Directed by: Travis Knight
Screenplay and Story by: Christina Hodson
Music by: Dario Marianelli
Cinematography by: Enrique Chediak
Produced by: Michael Bay, Tom DeSanto, Lorenzo di Bonaventura, Don Murphy, Mark Vahradian
Starring: Hailee Steinfeld, Justin Theroux, Dylan O’Brian, Angela Bassett, Peter Cullen,Pamela Adlon, John Cena, Jorge Lendeborg Jr, Jason Drucker, Stephen Schneider.
A spin-off from the Transformers series (1-5 directed by Michael Bay, here as producer), Bumblebee introduces new director Travis Knight (Kubo and the Two Strings (2016), The Boxtrolls (2014)) and writer Christina Hodson (Shut In (2016), Unforgettable 2017)). And the franchise just keeps getting better.

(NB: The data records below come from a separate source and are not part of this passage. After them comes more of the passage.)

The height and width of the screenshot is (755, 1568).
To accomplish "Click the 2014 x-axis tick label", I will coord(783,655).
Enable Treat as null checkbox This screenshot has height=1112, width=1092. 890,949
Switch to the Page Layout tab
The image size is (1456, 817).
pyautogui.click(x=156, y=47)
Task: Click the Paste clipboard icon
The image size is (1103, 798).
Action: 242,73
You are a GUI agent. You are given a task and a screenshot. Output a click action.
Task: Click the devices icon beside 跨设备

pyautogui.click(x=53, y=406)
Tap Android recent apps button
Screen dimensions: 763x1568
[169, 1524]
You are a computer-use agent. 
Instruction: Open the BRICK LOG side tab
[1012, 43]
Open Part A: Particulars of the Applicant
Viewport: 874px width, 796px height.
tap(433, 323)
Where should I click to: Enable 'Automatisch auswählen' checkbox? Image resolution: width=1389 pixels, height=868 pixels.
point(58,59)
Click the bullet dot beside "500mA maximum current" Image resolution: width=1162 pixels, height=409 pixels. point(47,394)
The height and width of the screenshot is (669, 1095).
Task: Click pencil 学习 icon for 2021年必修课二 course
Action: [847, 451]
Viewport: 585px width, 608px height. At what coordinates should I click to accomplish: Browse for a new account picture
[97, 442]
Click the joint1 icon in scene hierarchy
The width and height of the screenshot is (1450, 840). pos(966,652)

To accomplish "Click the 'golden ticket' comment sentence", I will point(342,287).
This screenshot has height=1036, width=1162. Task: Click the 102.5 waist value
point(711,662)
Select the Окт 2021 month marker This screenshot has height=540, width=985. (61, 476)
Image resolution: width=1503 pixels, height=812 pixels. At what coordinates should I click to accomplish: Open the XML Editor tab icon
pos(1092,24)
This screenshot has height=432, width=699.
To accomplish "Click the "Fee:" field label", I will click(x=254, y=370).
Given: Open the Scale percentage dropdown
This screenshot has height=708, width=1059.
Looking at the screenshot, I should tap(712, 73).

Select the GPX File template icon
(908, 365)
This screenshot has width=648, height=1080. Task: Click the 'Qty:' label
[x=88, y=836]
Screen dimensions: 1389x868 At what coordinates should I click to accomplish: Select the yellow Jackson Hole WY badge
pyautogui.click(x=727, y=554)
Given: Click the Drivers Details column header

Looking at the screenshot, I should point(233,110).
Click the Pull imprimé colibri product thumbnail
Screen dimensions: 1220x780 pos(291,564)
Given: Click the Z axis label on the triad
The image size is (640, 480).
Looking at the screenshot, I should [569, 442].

Bumblebee opens on the war raging on Cybertron.
When the Decepticons are on the brink of annihilating the Autobot resistance, Optimus Prime (Peter Cullen) sends B-127 (Dylan O’Brian) to Earth in the hope to rebuild and fight again.
On Earth, circa 1987 (this is a prequel to the original Transformers (2007)), Charlie’s (Hailee Steinfeld) about to turn eighteen. She spends her days listening to music (The Smiths, of course) and fixing an old Corvette in memory of her deceased Dad.
It’s zits (Hailee Steinfeld has that teen-angst down to an art), her annoying martial-arts yellow-belt younger brother, Otis (Jason Drucker), and humiliation while working at the fair in what looks like a clown costume while serving divas who have number plates that read: UWish.
It’s painful to the extent new stepdad, Ron (Stephen Schneider) decides it’s a good idea to give Charlie a book about the magic of smiling… For her birthday.
Charlie doesn’t notice Memo (Jorge Lendeborg Jr) trying to get her attention. What Charlie does notice is a yellow VW Bug, just asking for some love, AKA Bumblebee.
With the army chasing an alien they don’t understand and the Decepticons fighting to extinguish the last of the resistance, human and transformer fight together while forming an unlikely friendship.
Even in the previous instalments of Transformers Bumblebee was a favourite. And writer Christina Hodson has built on a winning character, explaining quirks like his lost voice and how Charlie gives it back to him.
And the expression given to this Autobot, with pupils that dilate to show emotion, the kicking of legs while being examined like a kid who trusts a carer, all add to that adorable, bull-in-a-china-shop appeal.
We get funny and adorable from all the characters, really. Even the annoying younger brother gets his time to shine, all mixed with explosive action and sudden flash-forwards of focus to keep up the pace.
And director Travis Knight adds detail after detail to get the most out of the action and drama of the story, adding layers like a reflection of lights a shadow of the Decepticons onto the army men with evil intentions – a transference instead of a transformance. So, there’s more to the film if you’re looking for it.
Mostly, I was entertained by the antics of Bumblebee.
A lot of fun, Bumblebee was better than expected with good humour, explosive action and heart-warming moments that managed to humanise a mass of moving metal parts: like us, playing music makes a car feel better. Loved it.